Natural language processing (NLP) is one of the most important fields in artificial intelligence (AI). It has become very crucial in the information age because most of the information is in the form of unstructured text. NLP technologies are applied everywhere as people communicate mostly in language: language translation, web search, customer support, emails, forums, advertisement, radiology reports, to name a few.

There are several core NLP tasks and machine learning models behind NLP applications. Deep learning, a sub-field of machine learning, has recently brought a paradigm shift from traditional task-specific feature engineering to end-to-end systems and has obtained high performance across many different NLP tasks and downstream applications. Tech companies like Google, Baidu, Alibaba, Apple, Amazon, Facebook, Tencent, and Microsoft are now actively working on deep learning methods to improve their products. For example, Google recently replaced its traditional statistical machine translation and speech-recognition systems with systems based on deep learning methods.

Optional Textbooks

  • Deep Learning by Goodfellow, Bengio, and Courville free online
  • Machine Learning — A Probabilistic Perspective by Kevin Murphy online
  • Natural Language Processing by Jacob Eisenstein free online
  • Speech and Language Processing by Dan Jurafsky and James H. Martin (3rd ed. draft)
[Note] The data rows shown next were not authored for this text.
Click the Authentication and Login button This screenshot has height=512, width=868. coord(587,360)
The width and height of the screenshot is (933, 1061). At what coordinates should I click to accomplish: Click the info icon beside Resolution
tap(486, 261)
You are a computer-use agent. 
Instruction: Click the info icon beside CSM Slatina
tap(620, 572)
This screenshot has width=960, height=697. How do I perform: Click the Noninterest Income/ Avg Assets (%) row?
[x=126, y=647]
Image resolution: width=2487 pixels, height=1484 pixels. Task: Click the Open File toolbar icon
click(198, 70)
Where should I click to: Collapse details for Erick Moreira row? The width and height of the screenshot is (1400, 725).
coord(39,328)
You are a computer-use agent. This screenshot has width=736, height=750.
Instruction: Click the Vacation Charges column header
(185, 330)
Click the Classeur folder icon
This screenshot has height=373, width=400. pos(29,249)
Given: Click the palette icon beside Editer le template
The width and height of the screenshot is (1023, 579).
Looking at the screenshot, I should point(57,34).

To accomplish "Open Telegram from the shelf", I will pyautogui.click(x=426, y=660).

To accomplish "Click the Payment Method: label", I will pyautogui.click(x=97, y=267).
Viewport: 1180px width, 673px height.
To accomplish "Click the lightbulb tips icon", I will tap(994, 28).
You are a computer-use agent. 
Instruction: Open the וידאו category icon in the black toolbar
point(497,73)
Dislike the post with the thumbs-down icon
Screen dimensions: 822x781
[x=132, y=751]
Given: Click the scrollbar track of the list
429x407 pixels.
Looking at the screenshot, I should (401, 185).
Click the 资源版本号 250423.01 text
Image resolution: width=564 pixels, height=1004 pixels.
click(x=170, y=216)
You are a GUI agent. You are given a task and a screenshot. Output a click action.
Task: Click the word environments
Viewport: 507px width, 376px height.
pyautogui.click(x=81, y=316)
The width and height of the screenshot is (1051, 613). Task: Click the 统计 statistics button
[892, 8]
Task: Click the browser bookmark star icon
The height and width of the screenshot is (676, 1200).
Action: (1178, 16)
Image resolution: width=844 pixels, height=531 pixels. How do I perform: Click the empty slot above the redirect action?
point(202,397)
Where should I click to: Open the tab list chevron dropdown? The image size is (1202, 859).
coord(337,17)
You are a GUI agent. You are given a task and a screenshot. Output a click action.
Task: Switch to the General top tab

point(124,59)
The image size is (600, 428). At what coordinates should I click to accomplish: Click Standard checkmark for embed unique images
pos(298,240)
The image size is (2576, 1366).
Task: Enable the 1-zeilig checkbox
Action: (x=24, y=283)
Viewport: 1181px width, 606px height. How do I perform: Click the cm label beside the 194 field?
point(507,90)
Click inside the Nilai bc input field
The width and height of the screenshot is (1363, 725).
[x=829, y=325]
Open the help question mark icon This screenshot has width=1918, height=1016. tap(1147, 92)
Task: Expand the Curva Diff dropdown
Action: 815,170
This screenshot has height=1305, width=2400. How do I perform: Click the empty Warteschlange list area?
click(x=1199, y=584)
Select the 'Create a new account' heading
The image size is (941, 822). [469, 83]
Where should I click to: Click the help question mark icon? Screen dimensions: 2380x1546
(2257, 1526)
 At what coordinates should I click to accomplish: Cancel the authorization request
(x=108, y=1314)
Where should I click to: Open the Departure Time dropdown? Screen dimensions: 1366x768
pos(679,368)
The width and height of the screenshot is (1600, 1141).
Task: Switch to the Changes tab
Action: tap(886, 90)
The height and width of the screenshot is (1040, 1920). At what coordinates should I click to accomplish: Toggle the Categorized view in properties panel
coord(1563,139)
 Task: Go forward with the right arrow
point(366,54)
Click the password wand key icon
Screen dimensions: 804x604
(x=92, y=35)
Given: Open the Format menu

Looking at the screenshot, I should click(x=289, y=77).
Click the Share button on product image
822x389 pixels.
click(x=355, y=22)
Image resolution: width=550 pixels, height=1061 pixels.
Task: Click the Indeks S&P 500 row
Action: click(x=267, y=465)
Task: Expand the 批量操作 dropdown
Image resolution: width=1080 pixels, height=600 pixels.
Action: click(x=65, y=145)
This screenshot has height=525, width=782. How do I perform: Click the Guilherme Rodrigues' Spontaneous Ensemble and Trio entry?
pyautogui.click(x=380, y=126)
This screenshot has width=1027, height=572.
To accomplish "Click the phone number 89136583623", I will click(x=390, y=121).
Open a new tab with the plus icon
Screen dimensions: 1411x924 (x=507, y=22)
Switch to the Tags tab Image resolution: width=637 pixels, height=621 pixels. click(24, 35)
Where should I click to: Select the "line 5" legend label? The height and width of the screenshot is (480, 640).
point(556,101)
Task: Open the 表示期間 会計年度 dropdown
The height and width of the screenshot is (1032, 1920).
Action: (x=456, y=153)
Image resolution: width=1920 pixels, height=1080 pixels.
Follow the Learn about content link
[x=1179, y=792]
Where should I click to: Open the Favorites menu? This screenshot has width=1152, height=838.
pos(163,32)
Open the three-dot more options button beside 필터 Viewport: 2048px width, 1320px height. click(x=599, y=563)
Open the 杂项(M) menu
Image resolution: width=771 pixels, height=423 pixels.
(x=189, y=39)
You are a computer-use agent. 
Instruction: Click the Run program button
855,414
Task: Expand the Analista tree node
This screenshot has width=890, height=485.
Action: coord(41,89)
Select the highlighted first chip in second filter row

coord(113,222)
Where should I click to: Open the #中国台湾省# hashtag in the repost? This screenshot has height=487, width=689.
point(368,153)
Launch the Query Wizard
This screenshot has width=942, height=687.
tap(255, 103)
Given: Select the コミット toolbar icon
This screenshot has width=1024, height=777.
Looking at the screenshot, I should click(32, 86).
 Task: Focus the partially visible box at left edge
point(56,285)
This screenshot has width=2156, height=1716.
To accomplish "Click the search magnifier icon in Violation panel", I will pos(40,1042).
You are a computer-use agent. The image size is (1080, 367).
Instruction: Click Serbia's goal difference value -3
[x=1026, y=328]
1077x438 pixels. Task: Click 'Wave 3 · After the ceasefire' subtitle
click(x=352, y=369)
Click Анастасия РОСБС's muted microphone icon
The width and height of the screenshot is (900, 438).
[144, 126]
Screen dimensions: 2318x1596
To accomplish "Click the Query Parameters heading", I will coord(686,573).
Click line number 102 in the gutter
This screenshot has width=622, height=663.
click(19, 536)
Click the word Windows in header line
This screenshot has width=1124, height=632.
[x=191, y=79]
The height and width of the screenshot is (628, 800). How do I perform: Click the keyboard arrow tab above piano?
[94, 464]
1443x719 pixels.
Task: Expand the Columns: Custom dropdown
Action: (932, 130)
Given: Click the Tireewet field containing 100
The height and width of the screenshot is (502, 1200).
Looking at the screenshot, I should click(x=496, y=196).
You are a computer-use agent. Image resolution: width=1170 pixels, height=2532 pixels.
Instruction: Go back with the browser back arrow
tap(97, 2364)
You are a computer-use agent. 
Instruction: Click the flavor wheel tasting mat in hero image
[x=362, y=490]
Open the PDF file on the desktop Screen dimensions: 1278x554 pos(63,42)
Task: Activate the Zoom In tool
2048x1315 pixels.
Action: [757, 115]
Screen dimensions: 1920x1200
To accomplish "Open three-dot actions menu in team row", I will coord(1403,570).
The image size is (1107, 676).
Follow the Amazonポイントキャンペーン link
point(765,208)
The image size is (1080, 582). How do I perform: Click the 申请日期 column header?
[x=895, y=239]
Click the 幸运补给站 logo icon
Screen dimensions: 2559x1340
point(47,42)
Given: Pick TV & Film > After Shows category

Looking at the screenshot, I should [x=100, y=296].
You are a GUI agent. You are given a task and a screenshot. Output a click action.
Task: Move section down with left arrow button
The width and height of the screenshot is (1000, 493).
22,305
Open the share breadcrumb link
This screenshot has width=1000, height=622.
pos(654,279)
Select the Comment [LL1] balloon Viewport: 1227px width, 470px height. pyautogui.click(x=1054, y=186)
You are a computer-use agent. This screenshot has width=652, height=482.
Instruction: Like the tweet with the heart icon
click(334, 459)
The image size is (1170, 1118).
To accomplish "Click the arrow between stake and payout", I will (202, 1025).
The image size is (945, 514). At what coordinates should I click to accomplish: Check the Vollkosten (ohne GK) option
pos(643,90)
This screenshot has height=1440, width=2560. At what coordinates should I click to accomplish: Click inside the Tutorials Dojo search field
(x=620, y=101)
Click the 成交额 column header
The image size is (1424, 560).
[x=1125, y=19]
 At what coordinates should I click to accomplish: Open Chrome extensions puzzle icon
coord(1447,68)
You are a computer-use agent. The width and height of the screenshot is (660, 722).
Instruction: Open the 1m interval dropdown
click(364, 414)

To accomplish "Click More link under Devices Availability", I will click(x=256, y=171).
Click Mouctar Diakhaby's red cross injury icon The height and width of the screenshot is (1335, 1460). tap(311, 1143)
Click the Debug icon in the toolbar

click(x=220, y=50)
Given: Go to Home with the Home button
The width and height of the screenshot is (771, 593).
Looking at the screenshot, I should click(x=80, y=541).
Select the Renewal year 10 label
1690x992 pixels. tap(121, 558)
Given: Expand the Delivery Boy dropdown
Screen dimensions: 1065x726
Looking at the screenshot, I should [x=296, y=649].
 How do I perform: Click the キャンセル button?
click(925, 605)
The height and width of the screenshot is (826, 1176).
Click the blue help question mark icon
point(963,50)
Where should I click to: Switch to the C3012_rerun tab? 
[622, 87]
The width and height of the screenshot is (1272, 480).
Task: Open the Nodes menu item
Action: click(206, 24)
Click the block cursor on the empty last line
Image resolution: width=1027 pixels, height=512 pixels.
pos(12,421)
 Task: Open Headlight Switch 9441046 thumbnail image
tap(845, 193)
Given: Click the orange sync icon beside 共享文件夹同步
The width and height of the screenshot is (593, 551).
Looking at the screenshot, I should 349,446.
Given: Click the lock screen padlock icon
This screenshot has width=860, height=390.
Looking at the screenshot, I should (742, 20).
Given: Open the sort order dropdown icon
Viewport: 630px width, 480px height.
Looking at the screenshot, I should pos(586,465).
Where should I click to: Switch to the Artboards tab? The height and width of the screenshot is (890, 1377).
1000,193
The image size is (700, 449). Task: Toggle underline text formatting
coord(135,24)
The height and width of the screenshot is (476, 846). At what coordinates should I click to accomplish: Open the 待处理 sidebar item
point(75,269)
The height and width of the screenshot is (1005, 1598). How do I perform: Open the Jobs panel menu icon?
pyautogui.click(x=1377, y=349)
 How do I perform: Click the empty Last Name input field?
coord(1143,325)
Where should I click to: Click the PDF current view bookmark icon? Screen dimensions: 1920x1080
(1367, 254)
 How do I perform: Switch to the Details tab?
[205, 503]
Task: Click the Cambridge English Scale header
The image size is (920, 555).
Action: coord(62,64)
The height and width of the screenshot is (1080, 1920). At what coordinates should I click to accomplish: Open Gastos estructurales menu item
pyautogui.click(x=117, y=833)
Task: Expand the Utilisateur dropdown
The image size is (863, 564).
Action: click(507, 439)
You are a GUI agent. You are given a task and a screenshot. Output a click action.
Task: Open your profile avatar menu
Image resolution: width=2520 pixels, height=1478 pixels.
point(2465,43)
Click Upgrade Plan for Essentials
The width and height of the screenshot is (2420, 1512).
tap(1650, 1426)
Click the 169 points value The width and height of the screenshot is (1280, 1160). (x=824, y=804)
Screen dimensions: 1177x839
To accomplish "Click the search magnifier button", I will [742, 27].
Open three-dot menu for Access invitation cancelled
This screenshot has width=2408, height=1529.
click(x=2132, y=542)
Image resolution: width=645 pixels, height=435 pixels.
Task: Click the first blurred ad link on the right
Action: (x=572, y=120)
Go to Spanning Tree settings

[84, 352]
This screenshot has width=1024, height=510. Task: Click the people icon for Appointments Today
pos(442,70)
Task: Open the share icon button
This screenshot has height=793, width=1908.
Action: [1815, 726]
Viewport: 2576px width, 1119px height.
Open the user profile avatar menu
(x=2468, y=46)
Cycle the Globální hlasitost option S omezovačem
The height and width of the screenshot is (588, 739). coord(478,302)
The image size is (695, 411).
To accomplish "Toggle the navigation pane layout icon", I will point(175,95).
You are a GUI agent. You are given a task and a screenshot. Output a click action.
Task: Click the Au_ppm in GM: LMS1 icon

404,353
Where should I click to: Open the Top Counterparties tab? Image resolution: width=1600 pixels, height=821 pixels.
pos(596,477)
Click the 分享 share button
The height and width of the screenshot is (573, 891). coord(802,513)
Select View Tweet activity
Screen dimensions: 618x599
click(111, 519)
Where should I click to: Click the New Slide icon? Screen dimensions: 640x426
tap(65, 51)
Intended Learning Outcomes

In this course, students will learn state-of-the-art deep learning methods for NLP. Through lectures and practical assignments, students will learn the necessary tricks for making their models work on practical problems. They will learn to implement, and possibly invent their deep learning models using available deep learning libraries like Pytorch.

Our Approach

  • Thorough and Detailed: How to write from scratch, debug, and train deep neural models

  • State of the art: Most lecture materials are new from the research world in the past 1-5 years.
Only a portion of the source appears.